Former minister Tim Loughton (pictured) is leading a cross-party effort to “avoid the risk of another Windrush scandal” with an amendment to legislation this week.
Joined by Tory former cabinet member Andrew Mitchell and senior Labour MP Yvette Cooper , the cross-party bid seeks to give the children automatic and indefinite leave to remain under the EU settlement scheme.
Their amendment would also grant the same right to adults who have previously spent time in care and are also from the European Economic Area or Switzerland.
If Commons Speaker Sir Lindsay Hoyle selects the amendment to the Social Security Co-ordination Bill, it could be debated when the legislation returns on Tuesday.

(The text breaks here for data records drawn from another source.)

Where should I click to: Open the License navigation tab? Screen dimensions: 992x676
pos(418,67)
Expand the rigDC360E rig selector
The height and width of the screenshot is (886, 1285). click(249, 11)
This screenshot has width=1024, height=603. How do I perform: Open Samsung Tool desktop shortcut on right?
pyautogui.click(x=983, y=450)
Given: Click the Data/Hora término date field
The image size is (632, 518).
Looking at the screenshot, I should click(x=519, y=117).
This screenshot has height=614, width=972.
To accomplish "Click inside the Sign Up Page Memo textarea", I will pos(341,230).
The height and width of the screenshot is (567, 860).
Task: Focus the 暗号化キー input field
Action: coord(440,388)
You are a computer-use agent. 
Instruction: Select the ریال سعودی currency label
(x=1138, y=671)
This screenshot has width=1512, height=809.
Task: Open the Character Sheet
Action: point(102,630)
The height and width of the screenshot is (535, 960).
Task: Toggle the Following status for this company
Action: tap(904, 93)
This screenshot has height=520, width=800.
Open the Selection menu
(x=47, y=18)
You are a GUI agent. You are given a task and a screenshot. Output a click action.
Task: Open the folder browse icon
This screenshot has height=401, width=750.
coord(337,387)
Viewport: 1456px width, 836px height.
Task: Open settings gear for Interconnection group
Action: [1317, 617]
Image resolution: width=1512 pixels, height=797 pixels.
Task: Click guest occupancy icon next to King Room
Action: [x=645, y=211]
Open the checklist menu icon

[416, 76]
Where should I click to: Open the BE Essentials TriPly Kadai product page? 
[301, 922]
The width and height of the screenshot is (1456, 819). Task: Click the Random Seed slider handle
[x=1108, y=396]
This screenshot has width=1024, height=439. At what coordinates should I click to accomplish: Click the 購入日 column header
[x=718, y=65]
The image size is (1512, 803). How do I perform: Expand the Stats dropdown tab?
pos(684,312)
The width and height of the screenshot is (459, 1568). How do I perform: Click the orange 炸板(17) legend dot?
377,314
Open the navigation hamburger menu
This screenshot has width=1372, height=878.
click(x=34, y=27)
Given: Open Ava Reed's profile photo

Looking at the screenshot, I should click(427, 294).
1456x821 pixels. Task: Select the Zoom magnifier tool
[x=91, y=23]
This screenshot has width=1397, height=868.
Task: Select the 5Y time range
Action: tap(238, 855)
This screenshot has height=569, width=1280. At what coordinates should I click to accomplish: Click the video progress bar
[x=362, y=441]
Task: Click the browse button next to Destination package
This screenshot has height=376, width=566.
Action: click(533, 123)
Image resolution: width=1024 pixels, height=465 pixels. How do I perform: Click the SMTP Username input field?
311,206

The MPs fear the vulnerable nationals may slip through the cracks and become undocumented if their post-Brexit settled status applications are not completed by social workers or guardians by the June 2021 deadline.
Research from the Children’s Society charity, which is backing the amendment, suggested in January that only 11% of the estimated 9,000 looked after children and care leavers in the UK who need applications have been granted the status.
Former children’s minister Mr Loughton said the amendment would help protect those “who have had the hardest start in life”.
“It would solve the problem of overstretched social workers struggling to locate documents for these children and would also remove the substantial risk that many of these children end up without the right to remain in the UK next June,” he added.
“It would also avoid the risk of another Windrush scandal emerging when these children in care reach adulthood only to find that the necessary applications were not made for them as children for whatever reason, and they have no status to remain in the country.”
The Children’s Society chief executive Mark Russell added: “We know children in care are likely to have already faced numerous hardships and challenges, so when making decisions that will further affect their futures ministers must do the right thing and ensure they have the best chance in life, this includes giving them the legal right to stay in the country they call home.”
A Home Office spokesperson said: “When you are granted status under the EU Settlement Scheme you guarantee your rights in UK law and get secure evidence of this, something that more than three million people have already done.
“Declaring any group, including children, have status without such evidence risks confusion in years to come, not the certainty that people want.
“There is still a year before the deadline on 30 June 2021, and we are working with local authorities and across Government to make sure young people apply.
“We have also been clear that where someone has reasonable grounds for missing the deadline they will be given a further opportunity to apply, including children whose parent or guardian fails to apply on their behalf.”